More than 140,000 households across the country could see their energy bills go up by more than £100 on average at the end of the month, experts have warned.
Forty-seven energy deals are scheduled to run out at the end of January, uSwitch revealed, meaning many customers will be rolled onto a default tariff, which is frequently much higher.
The average price will go up by £114 per year, but some customers could see an eye-watering £190 increase if they are switched to their supplier’s standard variable tariff. It would add £16 million to bills across the country.
“People are already feeling the strain on their wallets after Christmas, and the last thing they need is for their energy bill to shoot up.

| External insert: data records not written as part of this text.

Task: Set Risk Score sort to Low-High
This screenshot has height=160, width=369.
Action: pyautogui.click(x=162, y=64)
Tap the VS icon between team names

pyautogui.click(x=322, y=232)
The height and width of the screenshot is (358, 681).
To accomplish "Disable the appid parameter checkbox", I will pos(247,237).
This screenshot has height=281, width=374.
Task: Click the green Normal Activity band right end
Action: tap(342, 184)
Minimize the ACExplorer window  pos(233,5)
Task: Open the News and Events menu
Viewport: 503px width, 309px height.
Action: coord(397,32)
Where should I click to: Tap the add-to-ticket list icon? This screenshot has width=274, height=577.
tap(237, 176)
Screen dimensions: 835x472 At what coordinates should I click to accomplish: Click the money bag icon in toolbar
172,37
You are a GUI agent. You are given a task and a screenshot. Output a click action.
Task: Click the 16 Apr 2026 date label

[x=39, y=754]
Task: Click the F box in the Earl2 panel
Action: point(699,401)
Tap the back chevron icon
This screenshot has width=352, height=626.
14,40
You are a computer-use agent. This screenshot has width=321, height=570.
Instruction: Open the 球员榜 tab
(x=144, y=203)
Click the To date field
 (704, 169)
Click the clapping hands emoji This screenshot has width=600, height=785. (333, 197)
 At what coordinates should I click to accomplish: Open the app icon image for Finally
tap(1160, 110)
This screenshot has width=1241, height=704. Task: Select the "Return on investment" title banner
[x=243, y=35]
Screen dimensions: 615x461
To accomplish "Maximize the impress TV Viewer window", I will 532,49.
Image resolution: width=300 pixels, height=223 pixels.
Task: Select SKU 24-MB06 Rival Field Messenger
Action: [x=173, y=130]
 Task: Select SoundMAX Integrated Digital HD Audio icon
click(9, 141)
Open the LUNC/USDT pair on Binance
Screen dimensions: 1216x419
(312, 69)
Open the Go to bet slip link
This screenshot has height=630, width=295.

Anyone whose fixed energy deal is coming to an end soon will be rolled on to an expensive Standard Variable Tariff if they don’t choose a new, cheaper plan,” Cordelia Samson, an energy expert at uSwitch, said.
Market watchers generally believe that regulator Ofgem is likely to reduce its maximum cap on the standard tariffs as part of its next six-month review.
These changes will be announced at the beginning of February, but are not set to come into force until April 1.
If there is a change, it will be the third from Ofgem since the price cap was introduced in January last year.
It has helped put some downward pressure on bills, and had a major effect on the bottom lines of some suppliers.
However, critics still say that switching to a new provider can cut bills much further than a change to the price cap.
“Even if the cap is reduced, those energy customers on default tariffs could still be overpaying by around £300 a year,” uSwitch said.
Last year Ofgem was criticised for increasing the price cap by £117 for the average customer in April, just three months after it was first introduced, wiping out the £76 saving that January’s cap had promised. It later reduced the cap by £75.